TASK ITEM: Each line from the one that holds "1024x768 pixels." to the end of the records is to be retyped exactly. Pictures are not part of the copy.

GIVEN RECORDS:
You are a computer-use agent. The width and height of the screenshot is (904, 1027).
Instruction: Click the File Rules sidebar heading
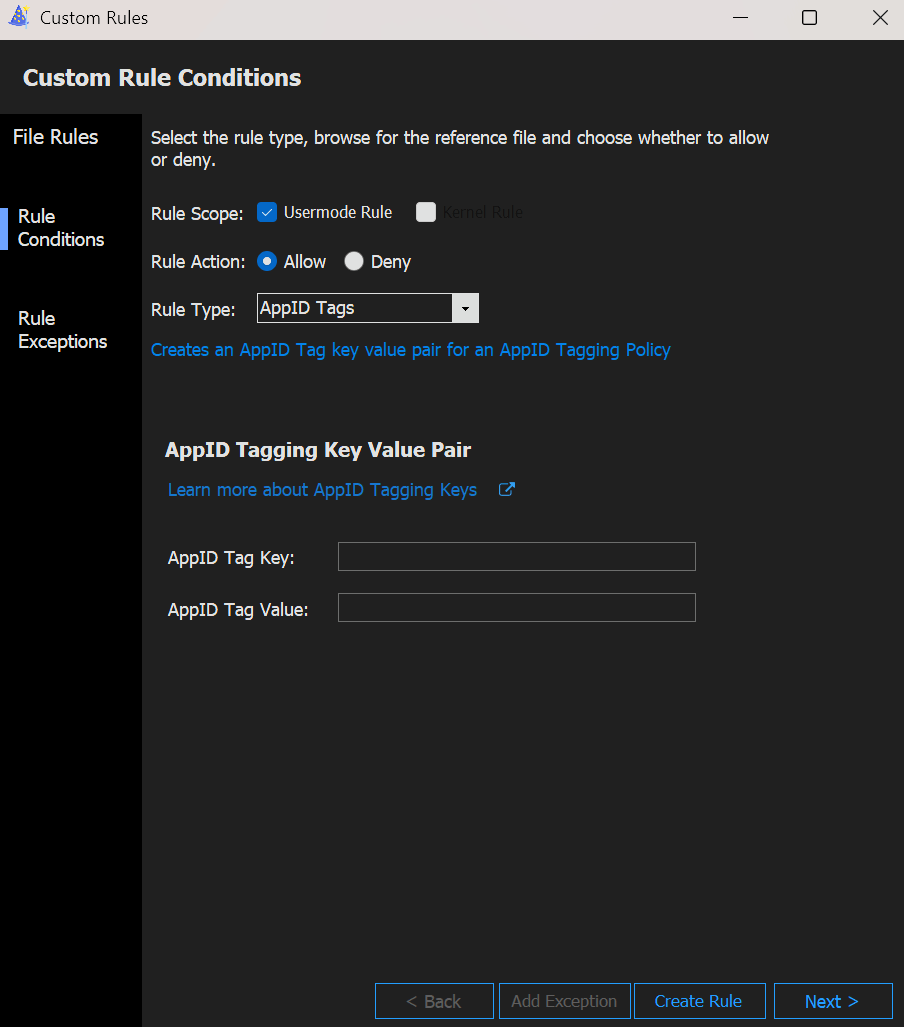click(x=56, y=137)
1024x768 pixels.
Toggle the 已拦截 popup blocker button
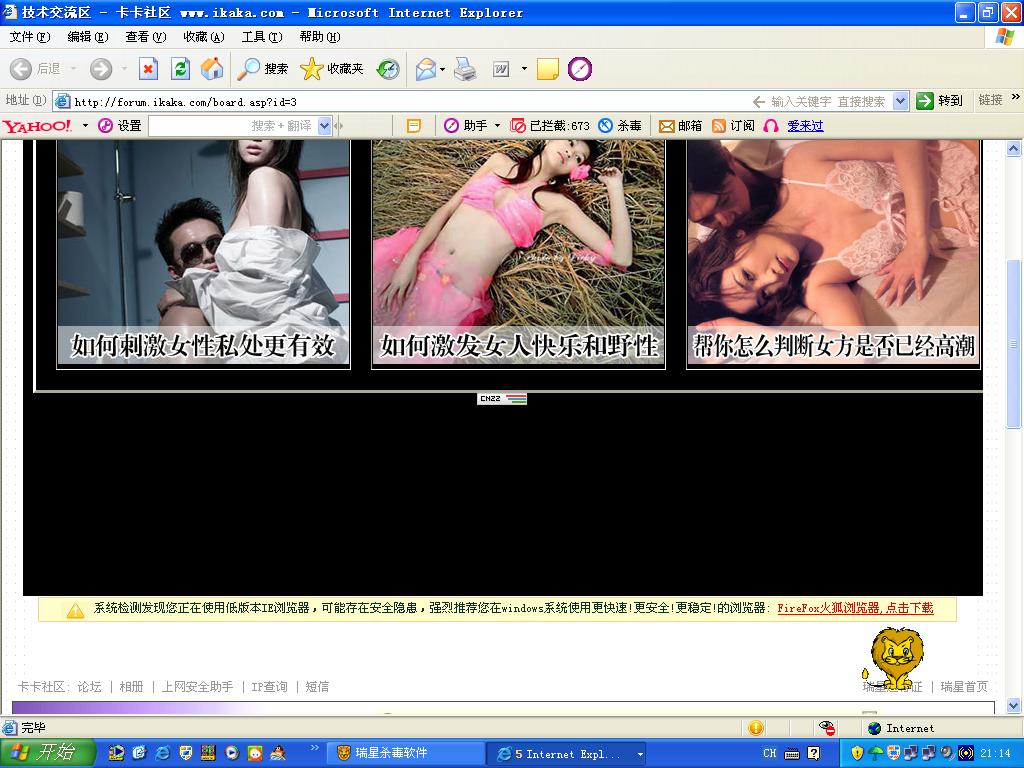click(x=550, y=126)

RESPONSE AREA:
1024x768 pixels.
Toggle the 已拦截 popup blocker button
click(x=550, y=126)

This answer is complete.